Taylor Dinerman suggests that the ascendency of the Democrats in Congress constututes a threat to effective missile defense.
Mona Charen, whom I generally like, wrings her hands at the idea of extending life for centuries or even longer:
What would that mean? Let's see, Social Security benefits for 135 years? Medicare for the same period? Prescription nanobots for a century? Assuming that people will remain healthy and working for decades and decades (which is what the futurists predict), would the economy expand due to the continued productivity of well-trained people, or sink under the weight of the extra elderly? (Not all of those doddering around at the age of 140 are going to be on the tennis courts.)

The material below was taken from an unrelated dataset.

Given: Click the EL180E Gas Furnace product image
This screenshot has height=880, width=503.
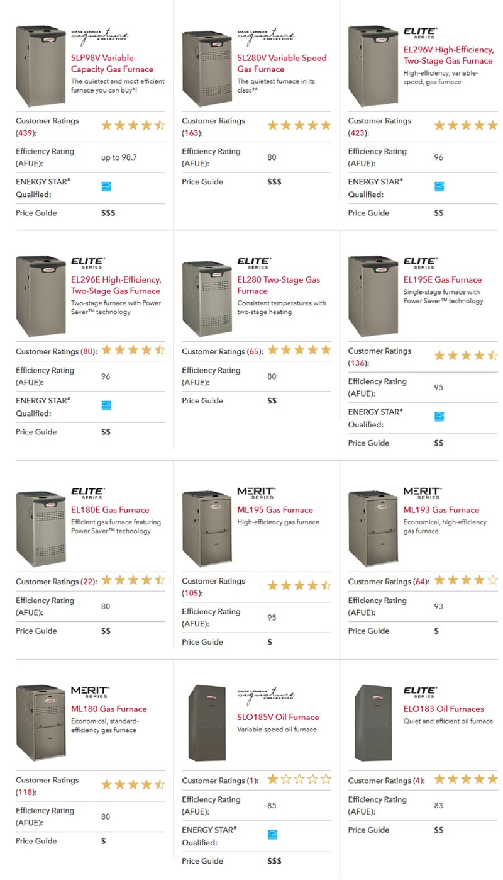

The entire concept of family life would have to change. What would happen to the already high divorce rate if people had to spend the better part of two centuries together? How about military service? Would young men and women who could otherwise expect to live to such astounding ages be willing to risk dying at 20 or 25?

On the up side, interstellar colonization would become more practicable, even without magic, faster than light warp drives. Someone who expects to live thousands of years won't shrink from the long voyage time to get to the new worlds.
Is the world ready for a new Cleopatra film project? Maybe, but we must agree that Cleopatra was Macedonian/Greek and not Egyptian and, unlike Richard Burton's depiction, Marc Antony was not a whipped dog in the arms of the Queen.